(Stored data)
*** Begin section ***

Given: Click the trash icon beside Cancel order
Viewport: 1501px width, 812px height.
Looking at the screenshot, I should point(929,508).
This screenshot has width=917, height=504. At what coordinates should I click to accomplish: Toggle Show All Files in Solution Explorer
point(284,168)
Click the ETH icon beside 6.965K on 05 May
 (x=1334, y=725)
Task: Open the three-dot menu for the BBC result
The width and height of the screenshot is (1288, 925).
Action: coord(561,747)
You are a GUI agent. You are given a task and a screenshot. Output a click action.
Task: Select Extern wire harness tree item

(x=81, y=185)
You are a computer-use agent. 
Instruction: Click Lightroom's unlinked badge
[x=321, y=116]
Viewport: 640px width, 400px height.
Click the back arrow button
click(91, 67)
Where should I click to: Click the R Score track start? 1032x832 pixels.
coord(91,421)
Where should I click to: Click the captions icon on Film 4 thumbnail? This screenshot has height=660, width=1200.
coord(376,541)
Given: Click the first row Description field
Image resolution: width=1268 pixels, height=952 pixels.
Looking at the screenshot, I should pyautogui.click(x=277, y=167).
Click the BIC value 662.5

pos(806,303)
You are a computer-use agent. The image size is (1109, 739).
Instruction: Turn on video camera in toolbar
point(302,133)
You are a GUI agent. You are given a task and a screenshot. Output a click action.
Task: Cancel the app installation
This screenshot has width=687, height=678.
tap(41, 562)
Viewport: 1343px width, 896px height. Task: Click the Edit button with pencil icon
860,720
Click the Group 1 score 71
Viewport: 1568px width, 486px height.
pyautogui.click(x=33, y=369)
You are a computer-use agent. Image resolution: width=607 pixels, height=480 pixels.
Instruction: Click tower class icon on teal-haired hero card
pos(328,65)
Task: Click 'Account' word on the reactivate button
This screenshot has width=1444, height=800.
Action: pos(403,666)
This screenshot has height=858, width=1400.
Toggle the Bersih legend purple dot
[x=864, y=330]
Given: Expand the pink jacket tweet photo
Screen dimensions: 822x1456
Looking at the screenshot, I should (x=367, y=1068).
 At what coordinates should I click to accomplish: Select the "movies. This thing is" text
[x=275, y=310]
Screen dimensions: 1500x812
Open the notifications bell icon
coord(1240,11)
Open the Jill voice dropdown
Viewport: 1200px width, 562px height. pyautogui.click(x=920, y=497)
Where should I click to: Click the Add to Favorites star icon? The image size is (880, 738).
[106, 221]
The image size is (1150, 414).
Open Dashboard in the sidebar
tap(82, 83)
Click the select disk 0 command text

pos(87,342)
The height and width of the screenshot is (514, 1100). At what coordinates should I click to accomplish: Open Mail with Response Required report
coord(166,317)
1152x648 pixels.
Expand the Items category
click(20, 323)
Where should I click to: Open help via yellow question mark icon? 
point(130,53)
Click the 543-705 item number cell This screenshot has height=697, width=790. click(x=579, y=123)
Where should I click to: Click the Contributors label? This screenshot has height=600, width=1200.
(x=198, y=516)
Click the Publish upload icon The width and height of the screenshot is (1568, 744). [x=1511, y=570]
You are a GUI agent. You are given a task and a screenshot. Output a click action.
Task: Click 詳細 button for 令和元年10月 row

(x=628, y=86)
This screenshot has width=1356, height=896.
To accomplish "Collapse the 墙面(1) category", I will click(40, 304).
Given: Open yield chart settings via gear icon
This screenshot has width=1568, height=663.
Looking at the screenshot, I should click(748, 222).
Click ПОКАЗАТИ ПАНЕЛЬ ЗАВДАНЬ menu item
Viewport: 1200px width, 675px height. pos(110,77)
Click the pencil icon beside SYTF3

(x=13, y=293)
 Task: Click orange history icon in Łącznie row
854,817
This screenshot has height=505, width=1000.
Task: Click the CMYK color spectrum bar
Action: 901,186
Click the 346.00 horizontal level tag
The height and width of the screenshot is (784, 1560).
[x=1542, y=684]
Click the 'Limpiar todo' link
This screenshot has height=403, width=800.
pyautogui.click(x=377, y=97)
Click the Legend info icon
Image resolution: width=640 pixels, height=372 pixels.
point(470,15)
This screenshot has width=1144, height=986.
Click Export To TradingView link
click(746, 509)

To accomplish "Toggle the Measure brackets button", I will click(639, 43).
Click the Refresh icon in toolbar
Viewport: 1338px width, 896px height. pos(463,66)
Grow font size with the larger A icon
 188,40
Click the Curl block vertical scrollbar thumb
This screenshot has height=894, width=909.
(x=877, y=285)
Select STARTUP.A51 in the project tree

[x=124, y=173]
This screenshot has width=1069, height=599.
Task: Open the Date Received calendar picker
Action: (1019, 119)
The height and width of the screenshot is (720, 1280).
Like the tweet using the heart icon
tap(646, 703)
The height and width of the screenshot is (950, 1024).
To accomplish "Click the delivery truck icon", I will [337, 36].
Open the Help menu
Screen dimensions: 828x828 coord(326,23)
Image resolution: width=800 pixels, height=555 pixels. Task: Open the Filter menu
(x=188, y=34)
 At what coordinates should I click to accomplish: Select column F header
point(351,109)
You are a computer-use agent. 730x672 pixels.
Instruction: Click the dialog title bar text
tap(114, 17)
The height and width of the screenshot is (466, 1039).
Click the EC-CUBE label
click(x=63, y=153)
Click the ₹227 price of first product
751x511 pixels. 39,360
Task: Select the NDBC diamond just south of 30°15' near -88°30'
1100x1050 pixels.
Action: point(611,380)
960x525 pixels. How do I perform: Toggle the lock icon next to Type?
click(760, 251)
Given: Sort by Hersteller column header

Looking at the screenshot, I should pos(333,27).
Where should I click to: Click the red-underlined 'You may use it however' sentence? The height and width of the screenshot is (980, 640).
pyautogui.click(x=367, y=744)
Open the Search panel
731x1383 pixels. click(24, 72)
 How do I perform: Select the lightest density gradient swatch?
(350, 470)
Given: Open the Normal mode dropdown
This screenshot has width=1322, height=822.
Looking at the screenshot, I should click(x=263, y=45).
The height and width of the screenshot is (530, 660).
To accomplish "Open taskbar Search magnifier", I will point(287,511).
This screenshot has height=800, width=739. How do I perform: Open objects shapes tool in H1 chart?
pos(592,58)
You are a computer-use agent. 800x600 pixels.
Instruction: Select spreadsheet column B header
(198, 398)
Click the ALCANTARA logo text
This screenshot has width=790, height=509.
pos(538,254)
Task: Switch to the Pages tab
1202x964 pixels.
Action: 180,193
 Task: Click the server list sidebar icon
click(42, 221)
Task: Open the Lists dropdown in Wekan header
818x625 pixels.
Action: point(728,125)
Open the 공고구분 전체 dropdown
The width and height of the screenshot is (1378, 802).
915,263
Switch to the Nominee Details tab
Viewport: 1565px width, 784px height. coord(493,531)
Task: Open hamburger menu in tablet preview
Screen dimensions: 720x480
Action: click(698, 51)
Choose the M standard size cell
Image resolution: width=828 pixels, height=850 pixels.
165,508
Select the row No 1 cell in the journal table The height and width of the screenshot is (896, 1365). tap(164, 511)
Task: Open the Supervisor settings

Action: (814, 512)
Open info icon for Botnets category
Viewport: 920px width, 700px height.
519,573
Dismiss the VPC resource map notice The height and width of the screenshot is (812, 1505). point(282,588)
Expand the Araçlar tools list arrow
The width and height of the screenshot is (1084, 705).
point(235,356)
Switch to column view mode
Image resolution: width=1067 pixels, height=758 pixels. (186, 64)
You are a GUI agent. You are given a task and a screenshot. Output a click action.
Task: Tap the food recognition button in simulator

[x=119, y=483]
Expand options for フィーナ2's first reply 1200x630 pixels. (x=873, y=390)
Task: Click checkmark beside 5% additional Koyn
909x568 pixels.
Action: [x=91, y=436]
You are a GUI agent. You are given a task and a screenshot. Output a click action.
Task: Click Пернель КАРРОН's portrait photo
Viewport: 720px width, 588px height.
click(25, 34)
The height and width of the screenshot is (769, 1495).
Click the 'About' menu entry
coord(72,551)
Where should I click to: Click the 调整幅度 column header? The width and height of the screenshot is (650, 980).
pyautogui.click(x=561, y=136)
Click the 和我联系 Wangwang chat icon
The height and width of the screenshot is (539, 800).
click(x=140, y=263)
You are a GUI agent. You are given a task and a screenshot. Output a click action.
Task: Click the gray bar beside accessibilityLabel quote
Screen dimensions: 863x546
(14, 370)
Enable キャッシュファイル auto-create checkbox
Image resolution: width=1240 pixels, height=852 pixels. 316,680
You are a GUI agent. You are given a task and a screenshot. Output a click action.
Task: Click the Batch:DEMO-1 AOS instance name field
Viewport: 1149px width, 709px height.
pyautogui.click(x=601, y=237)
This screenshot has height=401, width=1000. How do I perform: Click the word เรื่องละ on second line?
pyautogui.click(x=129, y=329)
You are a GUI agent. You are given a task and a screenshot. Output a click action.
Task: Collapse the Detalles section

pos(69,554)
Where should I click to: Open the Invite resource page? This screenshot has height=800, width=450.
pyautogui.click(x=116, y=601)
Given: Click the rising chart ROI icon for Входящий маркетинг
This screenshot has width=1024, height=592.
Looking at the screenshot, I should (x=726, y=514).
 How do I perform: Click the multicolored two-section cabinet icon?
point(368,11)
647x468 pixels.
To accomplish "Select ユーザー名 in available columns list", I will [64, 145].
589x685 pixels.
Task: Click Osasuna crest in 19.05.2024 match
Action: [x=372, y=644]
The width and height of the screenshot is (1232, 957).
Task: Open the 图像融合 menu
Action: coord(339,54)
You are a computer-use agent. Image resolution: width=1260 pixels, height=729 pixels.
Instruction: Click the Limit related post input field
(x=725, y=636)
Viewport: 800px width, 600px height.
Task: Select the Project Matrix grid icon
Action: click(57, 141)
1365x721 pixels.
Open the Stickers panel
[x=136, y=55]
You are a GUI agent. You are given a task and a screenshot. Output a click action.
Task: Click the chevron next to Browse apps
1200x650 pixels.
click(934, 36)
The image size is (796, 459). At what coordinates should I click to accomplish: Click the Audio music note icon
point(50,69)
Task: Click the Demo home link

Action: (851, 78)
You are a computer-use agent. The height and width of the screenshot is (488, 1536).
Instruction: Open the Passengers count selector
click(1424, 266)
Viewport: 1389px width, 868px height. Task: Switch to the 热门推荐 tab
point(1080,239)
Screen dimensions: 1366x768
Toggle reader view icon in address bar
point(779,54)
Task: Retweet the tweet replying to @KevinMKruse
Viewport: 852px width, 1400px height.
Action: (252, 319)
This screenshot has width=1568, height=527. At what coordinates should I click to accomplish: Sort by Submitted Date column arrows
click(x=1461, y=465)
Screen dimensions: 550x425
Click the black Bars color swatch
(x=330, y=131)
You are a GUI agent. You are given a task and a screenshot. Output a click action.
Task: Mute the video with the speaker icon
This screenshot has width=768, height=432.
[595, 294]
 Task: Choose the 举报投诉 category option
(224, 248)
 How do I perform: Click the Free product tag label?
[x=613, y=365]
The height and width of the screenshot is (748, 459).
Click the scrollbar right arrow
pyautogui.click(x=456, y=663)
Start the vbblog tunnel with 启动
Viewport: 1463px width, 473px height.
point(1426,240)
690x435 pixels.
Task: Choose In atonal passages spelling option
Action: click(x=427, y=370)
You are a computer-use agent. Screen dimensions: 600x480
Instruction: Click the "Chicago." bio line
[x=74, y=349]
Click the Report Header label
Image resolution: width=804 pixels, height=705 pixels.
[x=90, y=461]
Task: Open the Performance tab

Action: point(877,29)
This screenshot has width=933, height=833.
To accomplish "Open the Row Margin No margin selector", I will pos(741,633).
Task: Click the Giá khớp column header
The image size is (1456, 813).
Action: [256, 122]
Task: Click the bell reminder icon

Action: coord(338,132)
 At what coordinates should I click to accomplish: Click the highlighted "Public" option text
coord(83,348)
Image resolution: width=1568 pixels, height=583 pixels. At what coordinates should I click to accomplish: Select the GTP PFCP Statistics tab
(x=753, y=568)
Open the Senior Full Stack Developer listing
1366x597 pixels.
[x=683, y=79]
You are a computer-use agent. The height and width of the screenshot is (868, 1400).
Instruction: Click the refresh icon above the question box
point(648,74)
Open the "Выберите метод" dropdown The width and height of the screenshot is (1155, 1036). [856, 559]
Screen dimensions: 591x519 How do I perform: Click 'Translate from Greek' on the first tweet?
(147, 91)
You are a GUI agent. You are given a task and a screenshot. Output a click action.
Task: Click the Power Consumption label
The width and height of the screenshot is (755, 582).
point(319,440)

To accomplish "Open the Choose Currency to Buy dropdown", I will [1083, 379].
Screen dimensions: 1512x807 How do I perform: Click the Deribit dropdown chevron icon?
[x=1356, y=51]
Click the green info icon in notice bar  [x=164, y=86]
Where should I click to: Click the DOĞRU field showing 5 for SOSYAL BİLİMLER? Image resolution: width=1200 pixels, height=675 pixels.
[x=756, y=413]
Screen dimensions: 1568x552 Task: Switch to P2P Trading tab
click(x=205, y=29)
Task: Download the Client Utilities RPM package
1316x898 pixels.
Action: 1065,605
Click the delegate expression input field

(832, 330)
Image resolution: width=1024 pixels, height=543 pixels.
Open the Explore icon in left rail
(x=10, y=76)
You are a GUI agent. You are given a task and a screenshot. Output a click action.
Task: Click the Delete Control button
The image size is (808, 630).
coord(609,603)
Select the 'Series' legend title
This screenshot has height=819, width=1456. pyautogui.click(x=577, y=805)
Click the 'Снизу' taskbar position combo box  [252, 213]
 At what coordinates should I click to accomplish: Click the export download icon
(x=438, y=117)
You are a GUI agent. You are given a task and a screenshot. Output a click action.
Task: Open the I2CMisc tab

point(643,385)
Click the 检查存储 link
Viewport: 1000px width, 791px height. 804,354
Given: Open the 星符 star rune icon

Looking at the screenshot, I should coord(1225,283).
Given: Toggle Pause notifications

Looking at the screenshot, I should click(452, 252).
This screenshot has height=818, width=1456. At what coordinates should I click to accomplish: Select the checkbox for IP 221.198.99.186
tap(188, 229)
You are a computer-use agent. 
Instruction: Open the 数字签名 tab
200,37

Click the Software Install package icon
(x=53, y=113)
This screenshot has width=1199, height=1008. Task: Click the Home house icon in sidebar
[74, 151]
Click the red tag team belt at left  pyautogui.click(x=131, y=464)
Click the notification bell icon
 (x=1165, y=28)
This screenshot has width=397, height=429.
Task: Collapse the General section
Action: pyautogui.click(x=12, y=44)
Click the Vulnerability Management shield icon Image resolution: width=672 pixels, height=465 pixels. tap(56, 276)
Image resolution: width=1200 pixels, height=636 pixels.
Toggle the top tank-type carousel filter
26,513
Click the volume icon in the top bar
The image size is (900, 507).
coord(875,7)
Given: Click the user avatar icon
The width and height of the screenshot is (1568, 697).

*** End section ***

_Work to be completed_: Wherever the word "photo" appears in the records above, copy that line.

_Task answer_:
Given: Expand the pink jacket tweet photo
Task: Click Пернель КАРРОН's portrait photo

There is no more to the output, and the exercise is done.